Exercise passage

────────────────

A stretch of highway that is yet to be completed runs through areas in Myanmar’s Chin and Rakhine States which are seeing some of the worst fighting in recent months.

Has the Indian Flagship Kaladan Project in Myanmar Hit a Dead End?

Workers engage in construction of a highway, a key part of the India-Myanmar Kaladan Multi Modal Transit Transport Project in Mizoram, India.

Credit: Rajeev Bhattacharyya

Developments in Myanmar since the military coup three years ago seem to have convinced a section of high-ranking Indian government officials that the flagship Kaladan project has hit a dead-end. They believe that the chances of work on the incomplete stretch of the ambitious initiative being resumed are bleak.

────────────────

Problems and tasks
1. Write out the Kaladan project article starting with "Has the Indian" and going on through "resumed are bleak.".
2. Answer these questions from the Kaladan project article:
(a) Which two Myanmar states does the incomplete stretch of highway run through?
(b) In which Indian state is the highway construction shown in the photo caption taking place?
(c) How long ago did the military coup in Myanmar take place?
The data that follows has nothing to do with this exercise.

Recorded data
────────────────

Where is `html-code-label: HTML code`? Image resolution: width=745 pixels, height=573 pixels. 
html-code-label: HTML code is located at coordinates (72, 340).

────────────────

Written answers
1.
Has the Indian Flagship Kaladan Project in Myanmar Hit a Dead End?

Workers engage in construction of a highway, a key part of the India-Myanmar Kaladan Multi Modal Transit Transport Project in Mizoram, India.

Credit: Rajeev Bhattacharyya

Developments in Myanmar since the military coup three years ago seem to have convinced a section of high-ranking Indian government officials that the flagship Kaladan project has hit a dead-end. They believe that the chances of work on the incomplete stretch of the ambitious initiative being resumed are bleak.

2.
(a) Chin and Rakhine States
(b) Mizoram
(c) Three years ago